After stepping down as University president at the end of June, Shirley Tilghman won’t have to wait long before stepping into another presidential role, this time as president-elect of the American Society for Cell Biology.
Headquartered in Bethesda, Md., the ASCB announced Tilghman’s election as its 2015 president-elect last Friday. She will assume the office in Jan. 2015, succeeding 2014 president-elect Jennifer Lippincott-Schwartz, a chief researcher at the National Institutes of Health. Each ASCB president serves a one-year term and is succeeded by the incumbent president-elect.
With over 10,000 members, the ACSB is an “inclusive, international community of biologists studying the cell,” according to its website. Its activities span both the scientific and public spheres, with events dedicated to questions of research policy as well as science education.
Don Cleveland GS ’77, a professor of molecular medicine at the University of California, San Diego and current ASCB president, said he was thrilled with Tilghman’s selection.
“We think Shirley will be an ideal choice, in part because of her already public stature, gained not just from her earlier scientific career but from her service at Princeton,” Cleveland said. “She’ll be an almost ideal representative for science. The ASCB allows her that platform. My guess is that she’s going to maintain a very public presence in science, and this is one such way for her to do that.”
She was selected by an ACSB nominating committee, Cleveland explained.
Tilghman is very familiar with search committees, having served on the one to replace University President Harold Shapiro before becoming a candidate herself. Prior to settling in at Nassau Hall in 2001, Tilghman was a professor of life sciences, a position she has held at Princeton since she began working at the University in 1986. In 1998, she also became the founding director of the Lewis-Sigler Institute for Integrative Genomics. The directorship is now held by molecular biology professor David Botstein, a current member of the ASCB’s council.
Marisa S. Bartolomei, a professor of cell and developmental biology at the University of Pennsylvania School of Medicine, completed her postdoctoral studies in Tilghman’s lab in the late 1980s and early 1990s. She said Tilghman’s leadership capacity was evident even during her early years at the University.
“She’s probably one of the smarter people I’ve met in science, so she can really take information, synthesize it and push it to the next level,” Bartolomei said. “I think her best trait is that she’s just really good at working with people. She’s a great listener, she’s great at saying things clearly and taking the high road — putting people together and getting things done.”
Cleveland sighted the same intelligence and social acumen in his praise of Tilghman.
“I remember meeting her the first time at an NIH review panel. The review panel was headed by an individual who just won America’s highest prize in science. His right-hand person won a Nobel Prize later. It then became very clear to me that this women could hold her own with anyone on the planet,” Cleveland explained.

“I know she has tremendous capacity, and even more now that she’s had even more experience in negotiating complex issues [as University president],” he added.
In her lengthy scientific career, Tilghman has made seminal contributions to the emerging field of genomics. She served as a founding member of the NIH’s National Advisory Council of the Human Genome Project, which ultimately recommended that the effort to sequence the human genome move forward.
Although the project would not be fully completed until 2003, Bartolomei said Tilghman became “convinced” that genomics was the “right thing to do."
Tilghman's lab was an early pioneer of genomic studies in mice. “Nowadays, if you have a mutation in a mouse, you think, ‘Oh, well I’ll sequence it.’ But we didn’t know the sequence then, and Shirley was involved in helping put together some of the resources that were important for making the mouse a more tractable system for identifying mutations,” Bartolomei explained.Today, mice are the most commonly used vertebrate animal in genetic science, and mouse models — in which mice are bred with particular genetic characteristics — are ubiquitous in labs across the globe.
Tilghman’s lab was one of the first to identify a type of genetic sequence known as an “imprinted gene” in the mouse. A paper resulting from this work, which Bartolomei co-authored with Tilghman, was published in Nature in 1991 and has since garnered nearly 700 citations.

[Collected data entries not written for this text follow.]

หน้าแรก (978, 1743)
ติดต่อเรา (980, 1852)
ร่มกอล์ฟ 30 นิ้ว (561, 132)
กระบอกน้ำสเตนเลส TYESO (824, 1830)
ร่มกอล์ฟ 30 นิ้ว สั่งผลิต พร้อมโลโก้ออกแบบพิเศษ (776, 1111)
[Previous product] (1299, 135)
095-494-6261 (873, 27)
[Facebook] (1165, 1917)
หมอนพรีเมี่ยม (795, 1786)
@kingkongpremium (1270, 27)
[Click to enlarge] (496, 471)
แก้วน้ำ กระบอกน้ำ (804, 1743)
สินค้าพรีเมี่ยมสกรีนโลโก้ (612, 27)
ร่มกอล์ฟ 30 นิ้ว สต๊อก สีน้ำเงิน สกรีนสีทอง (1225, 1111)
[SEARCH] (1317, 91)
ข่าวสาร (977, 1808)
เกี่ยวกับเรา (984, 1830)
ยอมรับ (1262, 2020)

But Cleveland said he believes one of Tilghman’s greatest strengths as a representative for the scientific community lies in her ability not only to facilitate exciting discoveries but also to effectively communicate science to the public.
“One of the weaknesses many scientists have is that they haven’t established the tools to say things in clear terms that non-scientists can understand,” he explained. “Shirley had that skill before she became president of Princeton, and I’m sure that skill has only been amplified.”

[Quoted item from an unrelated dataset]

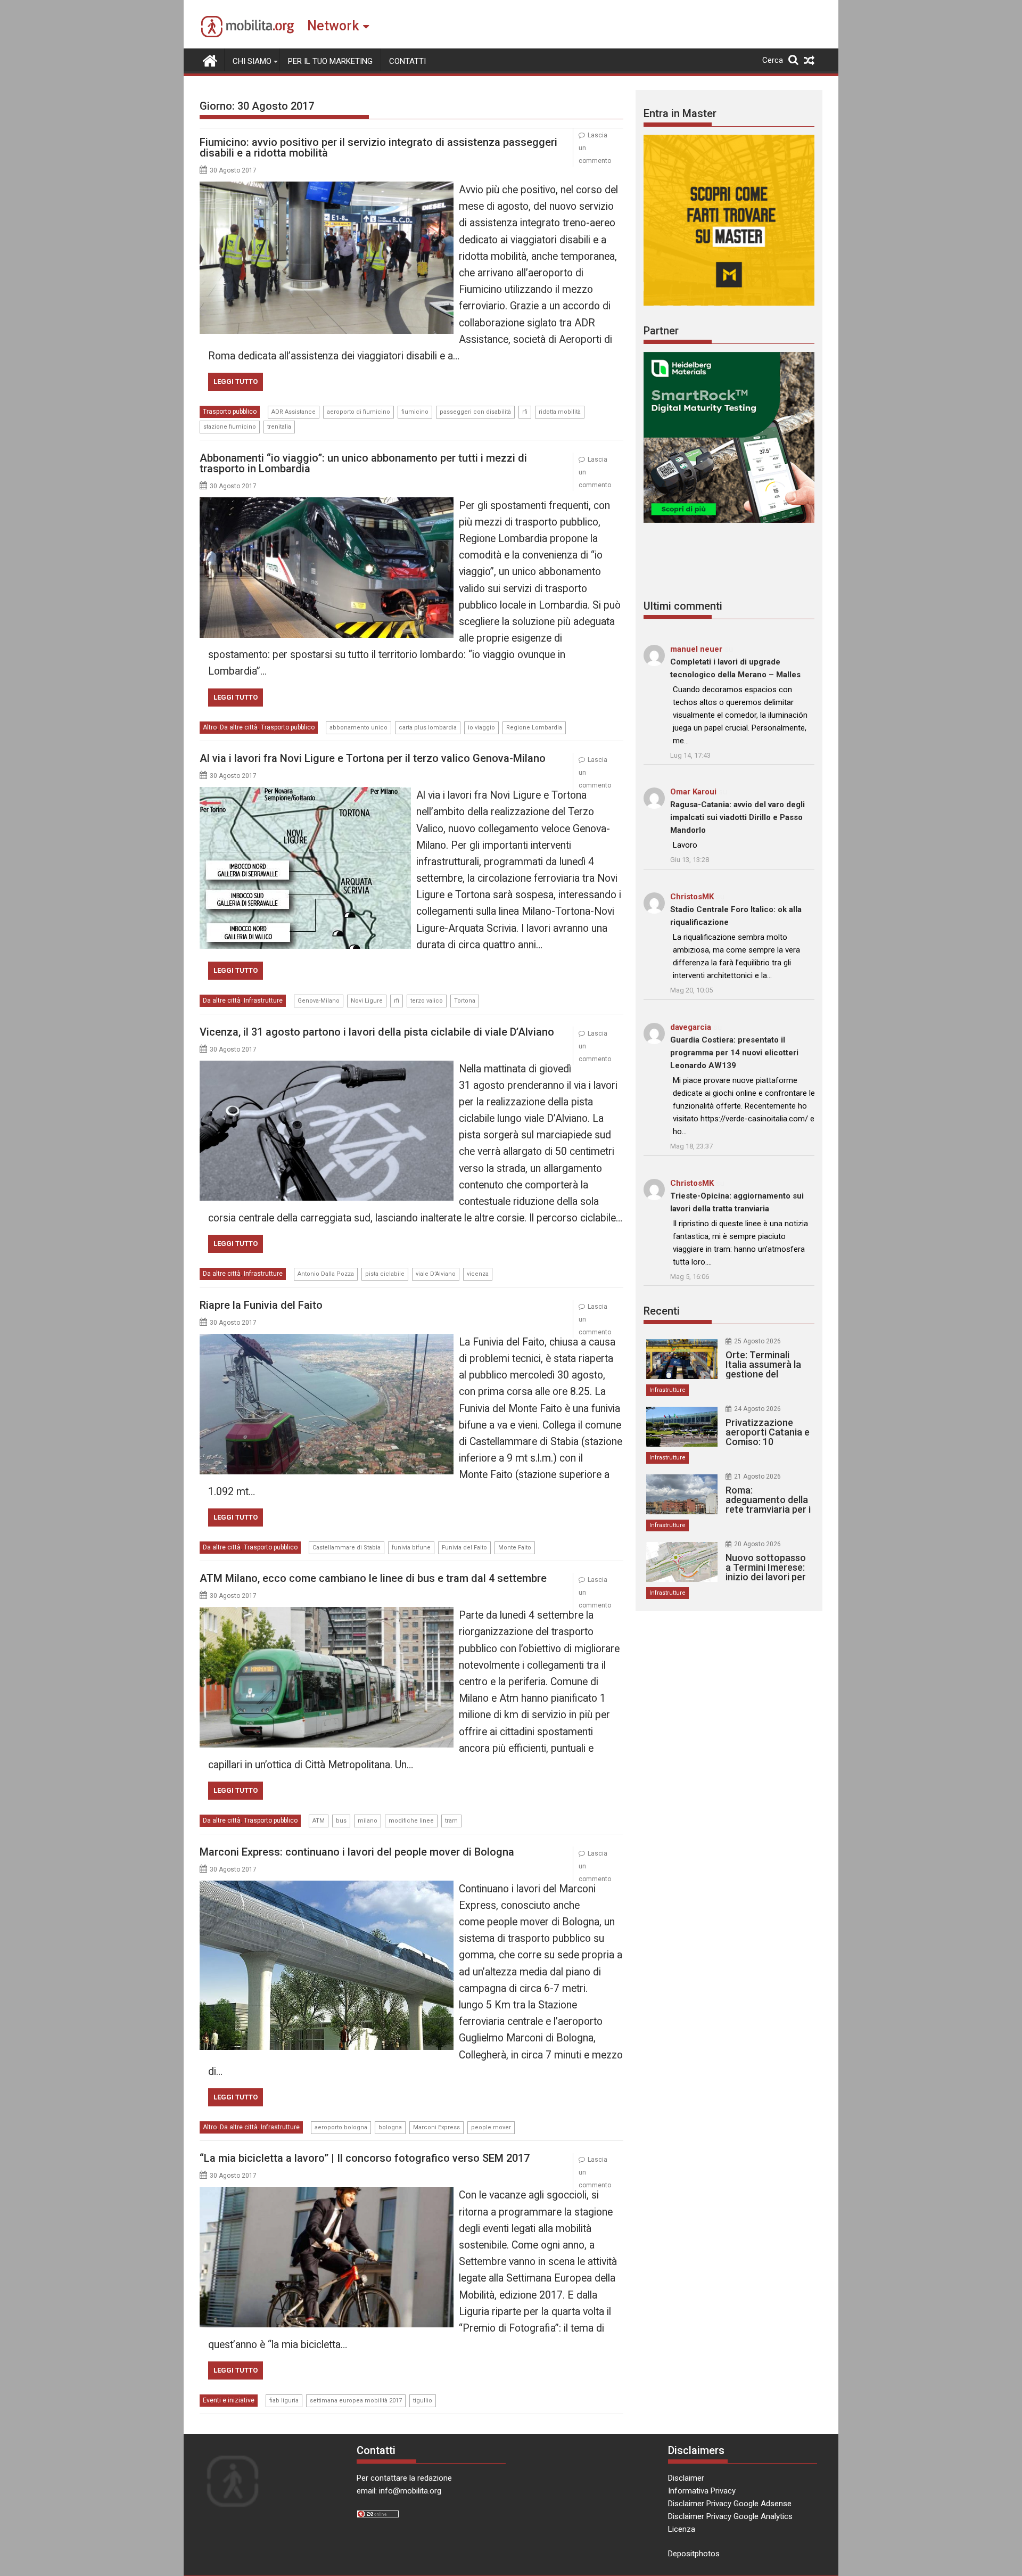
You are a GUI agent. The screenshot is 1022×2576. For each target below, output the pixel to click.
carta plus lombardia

In her distinguished career, Tilghman has won a variety of awards for her scientific contributions, including the Lifetime Achievement Award from the Society of Developmental Biology in 2003, a Genetics Society of America medal in 2007 and the Henry G. Friesen International Prize in Health Research in 2010.
Before taking up the ACSB’s presidency, Tilghman will take a leave of absence from the University for the 2013-14 school year. She plans to resume teaching and research the following year.
She will be replaced by University Provost Christopher Eisgruber ’83, who will become the 20th President of the University on July 1.